Task directions:
Each entry must be given again exactly as it appears, with images excluded.

::::

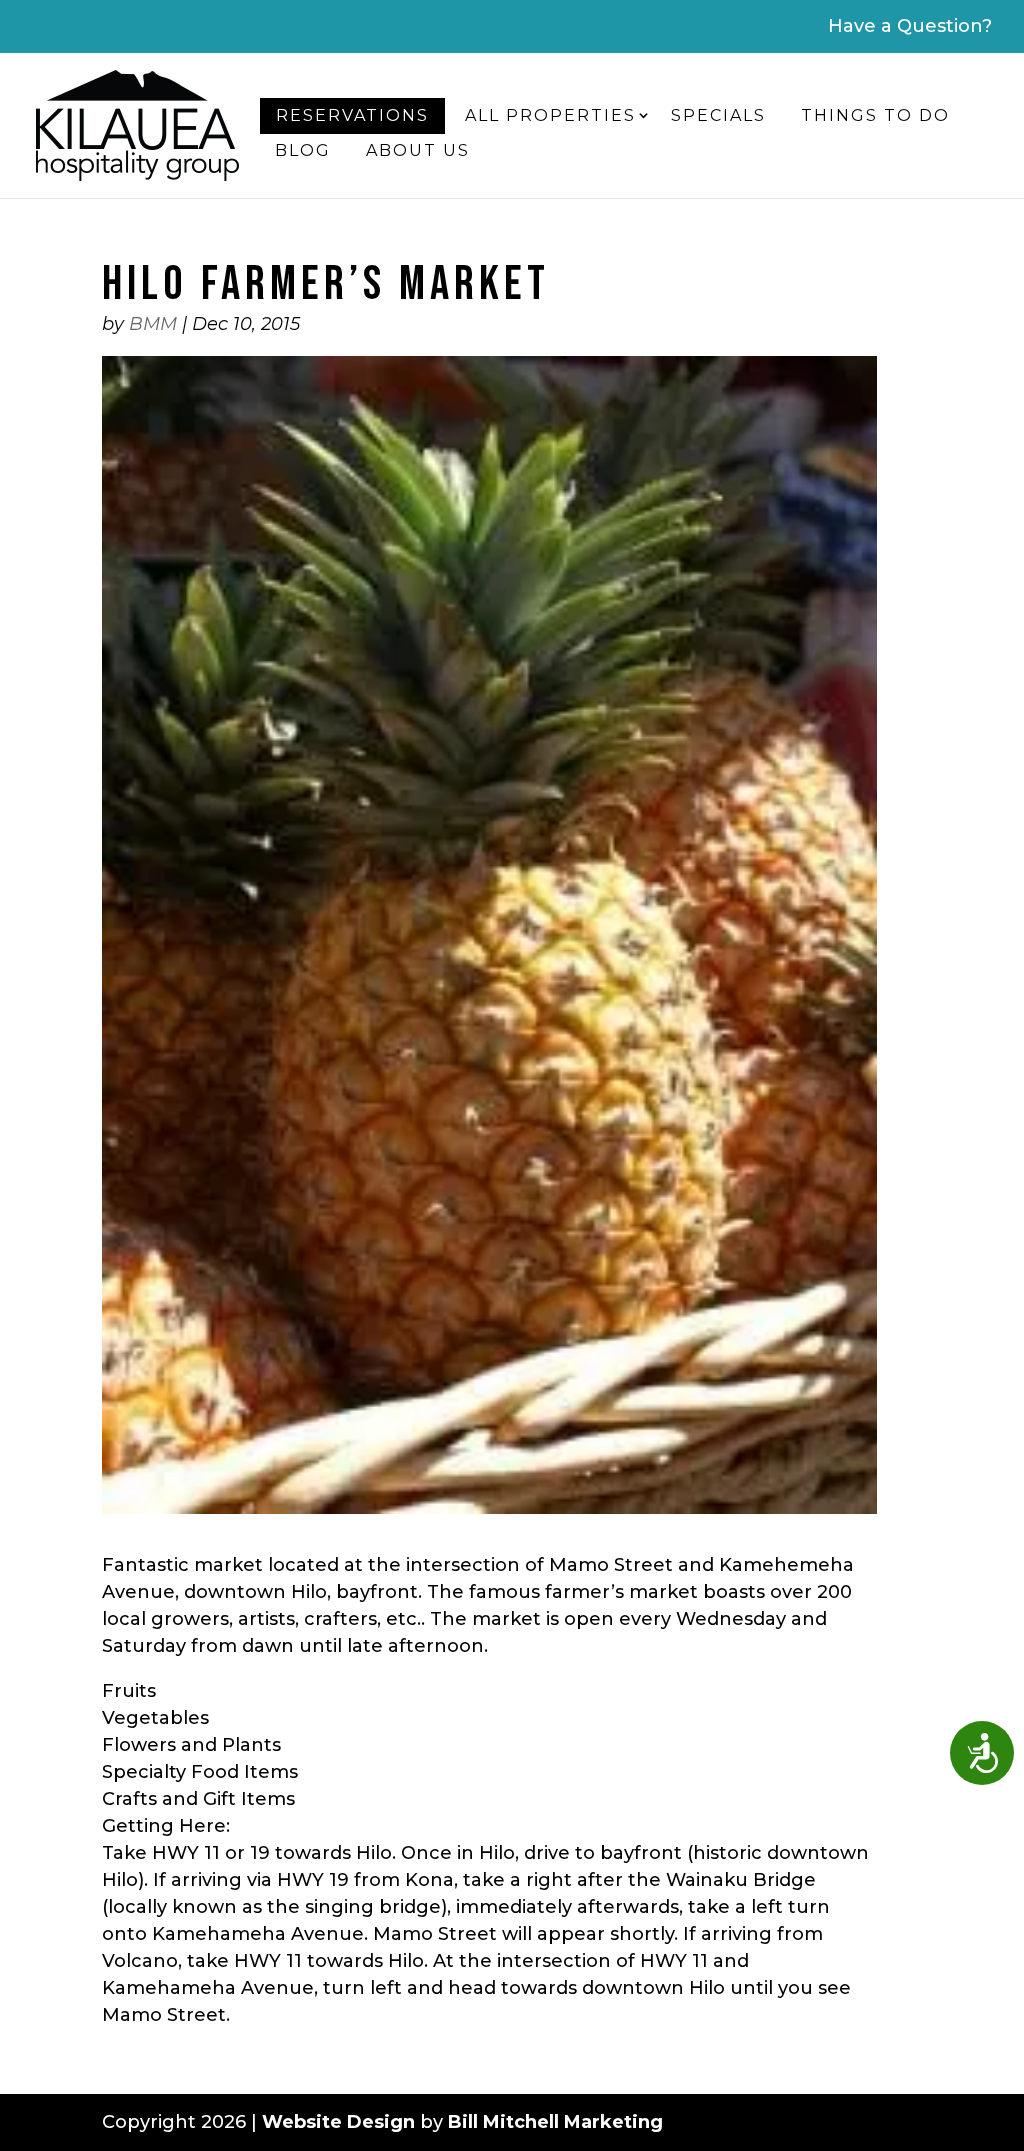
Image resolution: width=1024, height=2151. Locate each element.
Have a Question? (910, 26)
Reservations (352, 115)
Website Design (338, 2122)
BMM (153, 324)
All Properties (550, 115)
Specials (718, 115)
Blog (303, 150)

::::

Task solution:
Image resolution: width=1024, height=2151. Locate each element.
Have a Question? (910, 26)
Reservations (352, 115)
Website Design (338, 2122)
BMM (153, 324)
All Properties (550, 115)
Specials (718, 115)
Blog (303, 150)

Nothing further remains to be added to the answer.